_Source extract:_
_ _ _ _ _ _ _

I'm curious, why are you using chainloader+1?


----------



## phoenix (Mar 31, 2010)

diablito said:
			
		

> thoughts & questions:
> 1. unfortunately no separate /boot partition for fbsd. any drawbacks putting entire system on a single slice, particularly in this instance? purpose of this install is purely educational.



FreeBSD doesn't need or use a separate /boot except in some very specific circumstances.  Just leave /boot as a directory under the / filesystem.

Using a single slice (fdisk partition) is recommended.  Just create your FreeBSD partitions inside of that slice.



> 2. unused space on drive (100+G) would be available for expansion if needed. it seems this would be available via lvm or (g)vinum for fedora/debian *and* fbsd respectively. is this correct?



FreeBSD can use diskspace that is part of a DOS Extended Partition/Logical Partition just fine.  It just can't be installed to a logical partition.


----------



## diablito (Mar 31, 2010)

*grub*

@ dav: mistake. i did a copy paste and clearly wasnt paying attn. apologies. it works just fine without the chainloader.


----------



## diablito (Mar 31, 2010)

*more on grub*

apologies for excessive posts, wish i could edit them instead (though stating things clearly and correctly the 1st time would also be nice).

@dav: i need to rethink that. the chainloader +1 entry is needed to hand the boot process over to the bsd boot loader. there may be other incantations on grub that would work, but this is the one that worked for me.

_ _ _ _ _ _ _

_Exercises:_
[1] In the forum thread, what is the chainloader +1 entry said to be needed for?
[2] Reproduce word for word the stretch of the forum thread from "Using a single" through "is this correct?".
[3] Write the next part of the forum thread about installing FreeBSD and booting it with GRUB, picking up after its final post.

_Provided material:_
_ _ _ _ _ _ _

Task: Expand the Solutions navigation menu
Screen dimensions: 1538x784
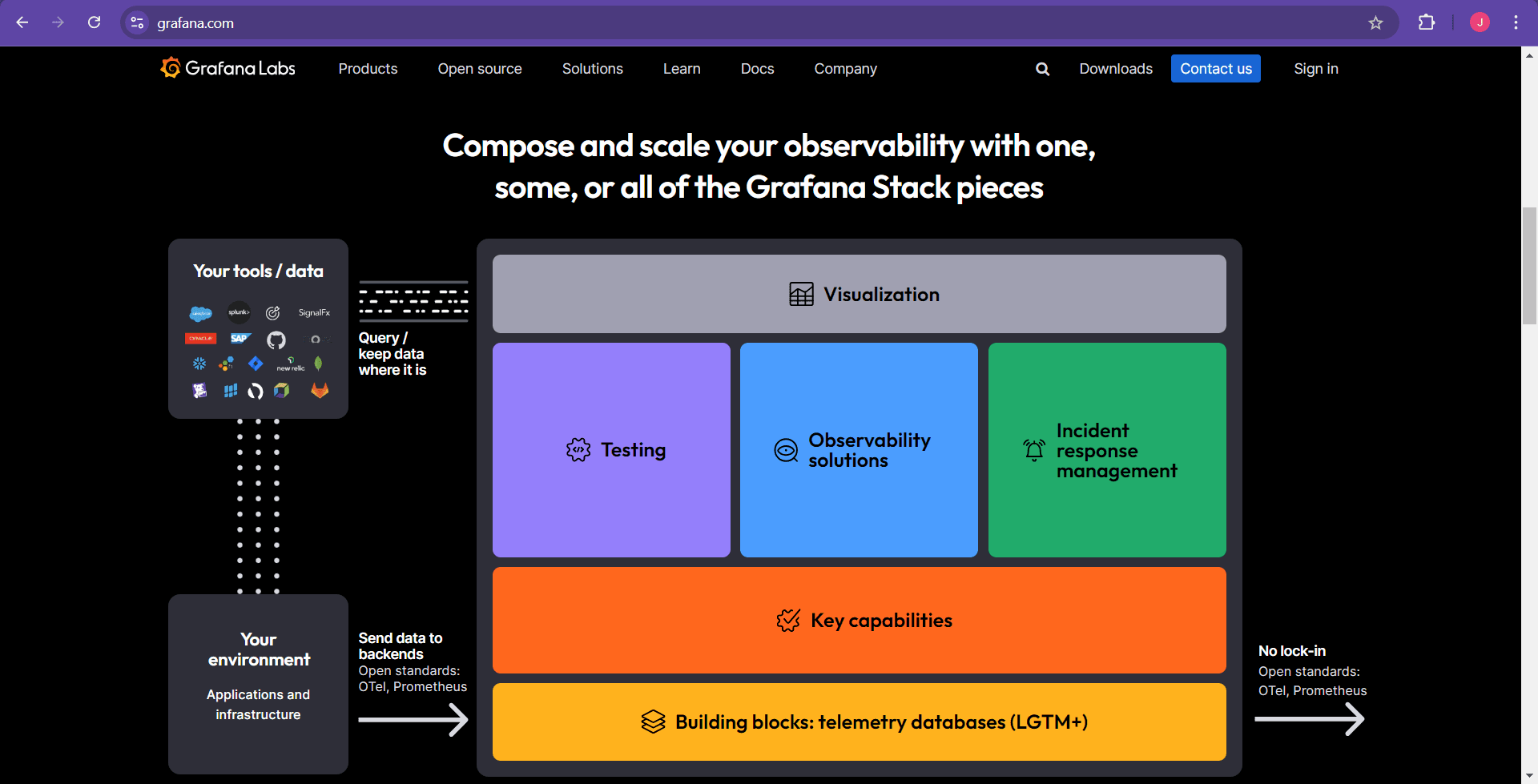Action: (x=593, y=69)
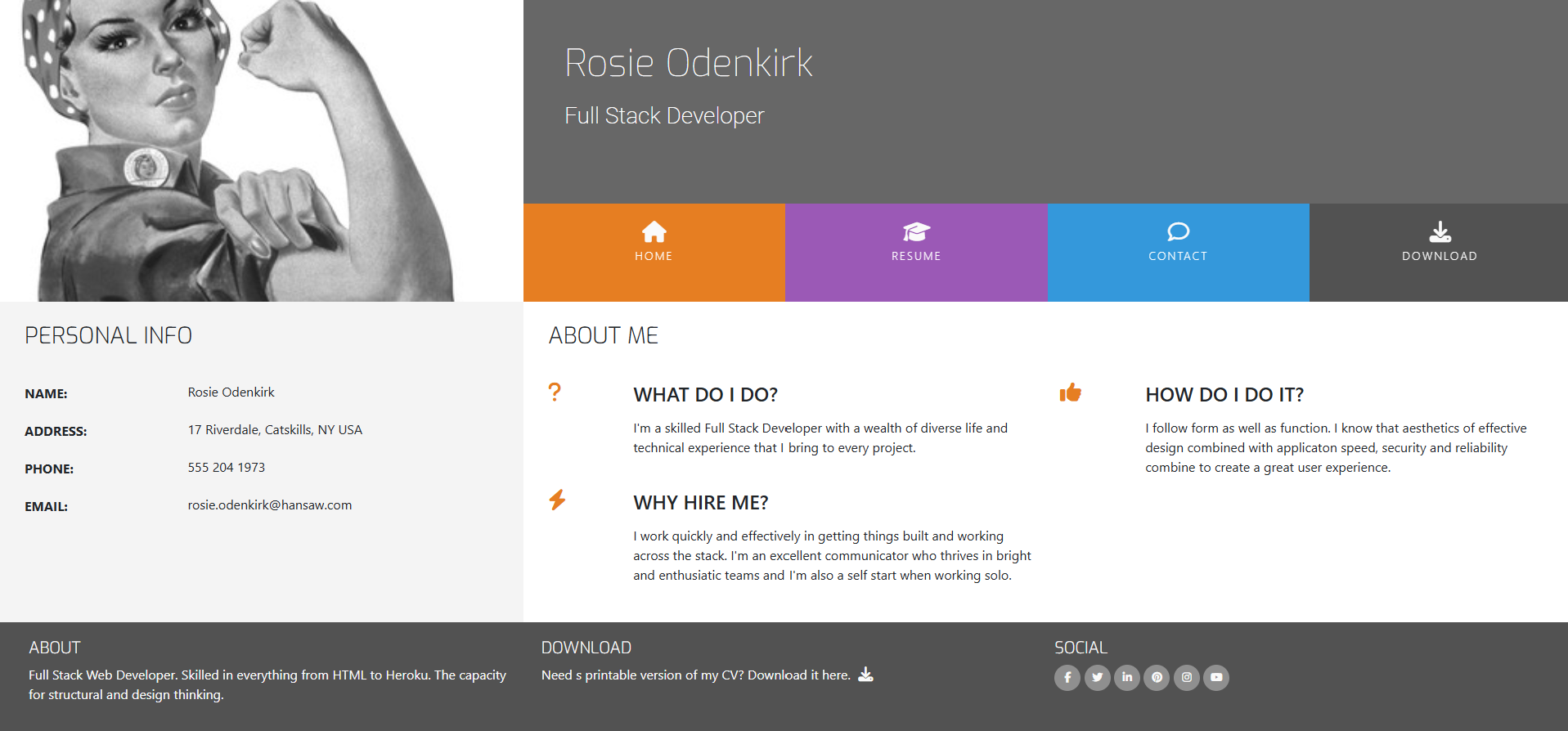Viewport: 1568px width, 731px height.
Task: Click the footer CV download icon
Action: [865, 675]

_ _ _ _ _ _ _

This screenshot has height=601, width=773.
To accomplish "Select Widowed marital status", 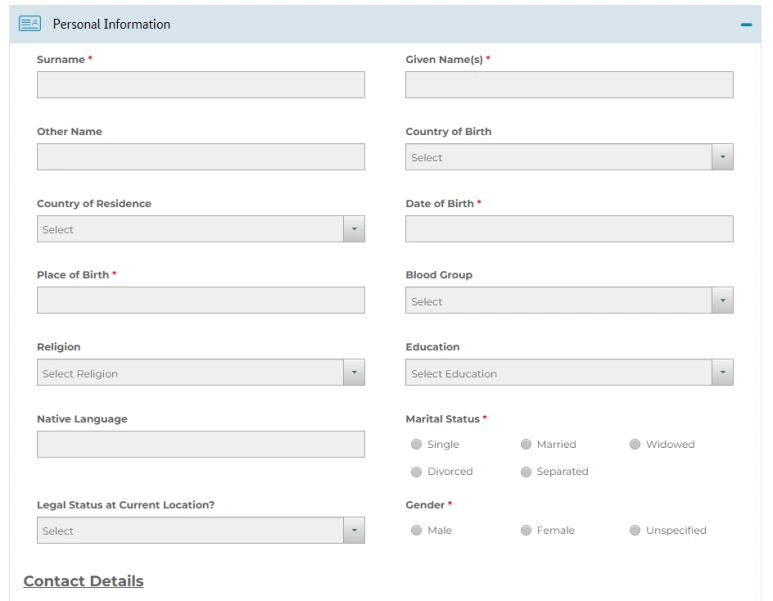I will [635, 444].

_ _ _ _ _ _ _

_Task responses:_
[1] It is needed to hand the boot process over to the BSD boot loader.

[2]
Using a single slice (fdisk partition) is recommended.  Just create your FreeBSD partitions inside of that slice.



> 2. unused space on drive (100+G) would be available for expansion if needed. it seems this would be available via lvm or (g)vinum for fedora/debian *and* fbsd respectively. is this correct?

[3]
----------



## phoenix (Mar 31, 2010)

chainloader is the poor-man's way to do it, as there is no intelligence involved.  GRUB just loads the first sector of whatever disk/partition it's pointed at, and then passes control over to it.  Really only useful for filesystems and kernels that GRUB doesn't understand natively.

For proper support, where GRUB knows what's happening, you specify a proper "root (hd0,3,a)" entry (that points at the *a* partition inside of the *3* slice inside of the *0* disk, modify as needed for your own disk setup) and a proper kernel entry (pointed at /boot/loader).


----------



## dav (Apr 1, 2010)

Thanks - I thought chainloader was a windows kludge but I wasn't sure.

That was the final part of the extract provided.